## WRITTEN REQUEST
How many lines in the material below contain the string "Identify", with case counting? Reply with the number only.

## RECORDS FOR THE EXERCISE
[BEGIN]

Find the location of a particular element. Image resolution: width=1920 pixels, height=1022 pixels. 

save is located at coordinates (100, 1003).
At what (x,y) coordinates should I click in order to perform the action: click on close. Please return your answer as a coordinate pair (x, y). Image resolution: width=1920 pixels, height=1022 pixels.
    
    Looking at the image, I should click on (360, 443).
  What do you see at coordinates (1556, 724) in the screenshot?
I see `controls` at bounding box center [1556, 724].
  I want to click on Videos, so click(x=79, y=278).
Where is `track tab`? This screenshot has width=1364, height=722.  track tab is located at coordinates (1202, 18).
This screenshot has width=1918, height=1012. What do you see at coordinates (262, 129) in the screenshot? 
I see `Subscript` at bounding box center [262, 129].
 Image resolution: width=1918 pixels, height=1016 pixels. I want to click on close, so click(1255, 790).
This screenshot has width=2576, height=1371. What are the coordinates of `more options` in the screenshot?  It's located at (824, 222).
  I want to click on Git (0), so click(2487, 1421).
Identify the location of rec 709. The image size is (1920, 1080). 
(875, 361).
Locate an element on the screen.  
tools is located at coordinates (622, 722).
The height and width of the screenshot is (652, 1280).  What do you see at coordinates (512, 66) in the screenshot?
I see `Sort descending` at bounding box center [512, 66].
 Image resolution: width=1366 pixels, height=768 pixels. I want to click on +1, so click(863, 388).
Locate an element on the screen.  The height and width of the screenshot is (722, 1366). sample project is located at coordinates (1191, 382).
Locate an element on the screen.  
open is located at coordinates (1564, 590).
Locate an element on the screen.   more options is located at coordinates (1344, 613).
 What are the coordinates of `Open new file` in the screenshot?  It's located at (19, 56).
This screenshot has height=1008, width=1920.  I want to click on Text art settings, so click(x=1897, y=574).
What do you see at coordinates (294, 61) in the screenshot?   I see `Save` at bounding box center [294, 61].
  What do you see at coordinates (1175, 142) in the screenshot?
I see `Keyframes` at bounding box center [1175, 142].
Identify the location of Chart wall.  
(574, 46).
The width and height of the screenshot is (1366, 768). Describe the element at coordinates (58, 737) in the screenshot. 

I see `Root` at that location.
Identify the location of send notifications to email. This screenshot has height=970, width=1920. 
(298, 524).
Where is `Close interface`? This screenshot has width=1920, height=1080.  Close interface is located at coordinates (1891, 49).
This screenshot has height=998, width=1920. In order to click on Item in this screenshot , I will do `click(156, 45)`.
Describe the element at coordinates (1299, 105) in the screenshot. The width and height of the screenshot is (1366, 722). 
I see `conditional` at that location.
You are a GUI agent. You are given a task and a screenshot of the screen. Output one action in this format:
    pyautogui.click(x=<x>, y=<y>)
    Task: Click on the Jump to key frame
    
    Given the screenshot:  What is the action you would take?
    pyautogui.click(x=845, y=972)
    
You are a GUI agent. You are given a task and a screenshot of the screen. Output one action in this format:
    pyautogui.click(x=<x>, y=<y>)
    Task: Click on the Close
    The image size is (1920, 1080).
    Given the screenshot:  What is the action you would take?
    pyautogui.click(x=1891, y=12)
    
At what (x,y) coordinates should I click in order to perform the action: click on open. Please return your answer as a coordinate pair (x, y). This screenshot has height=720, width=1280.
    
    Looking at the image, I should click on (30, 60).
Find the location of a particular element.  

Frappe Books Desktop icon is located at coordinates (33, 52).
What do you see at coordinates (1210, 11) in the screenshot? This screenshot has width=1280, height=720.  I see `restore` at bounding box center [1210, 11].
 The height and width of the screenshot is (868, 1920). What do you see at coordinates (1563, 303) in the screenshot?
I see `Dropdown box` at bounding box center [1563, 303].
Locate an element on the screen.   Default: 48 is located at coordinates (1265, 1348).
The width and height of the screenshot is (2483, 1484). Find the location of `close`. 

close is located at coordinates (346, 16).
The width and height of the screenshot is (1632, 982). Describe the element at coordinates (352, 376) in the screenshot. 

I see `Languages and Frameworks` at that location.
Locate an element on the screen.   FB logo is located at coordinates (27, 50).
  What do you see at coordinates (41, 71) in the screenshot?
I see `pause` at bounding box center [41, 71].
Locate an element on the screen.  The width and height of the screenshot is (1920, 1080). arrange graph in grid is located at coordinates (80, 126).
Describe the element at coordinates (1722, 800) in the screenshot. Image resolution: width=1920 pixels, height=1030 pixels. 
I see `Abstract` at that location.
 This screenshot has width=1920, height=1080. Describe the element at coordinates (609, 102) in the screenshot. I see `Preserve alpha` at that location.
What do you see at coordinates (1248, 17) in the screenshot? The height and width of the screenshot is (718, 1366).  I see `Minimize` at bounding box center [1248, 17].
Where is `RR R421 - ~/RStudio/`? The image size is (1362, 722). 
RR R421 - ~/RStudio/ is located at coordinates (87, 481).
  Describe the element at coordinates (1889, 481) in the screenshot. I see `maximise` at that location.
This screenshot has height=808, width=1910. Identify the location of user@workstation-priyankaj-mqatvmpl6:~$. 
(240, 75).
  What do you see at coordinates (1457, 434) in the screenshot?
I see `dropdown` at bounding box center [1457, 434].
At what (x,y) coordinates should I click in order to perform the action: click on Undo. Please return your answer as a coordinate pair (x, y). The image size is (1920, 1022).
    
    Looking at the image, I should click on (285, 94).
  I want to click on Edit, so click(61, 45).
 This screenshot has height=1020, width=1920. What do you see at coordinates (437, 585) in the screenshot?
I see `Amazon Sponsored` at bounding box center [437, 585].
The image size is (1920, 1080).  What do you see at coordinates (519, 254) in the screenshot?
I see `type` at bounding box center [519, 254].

[END]

## COMPLETE OUTPUT
4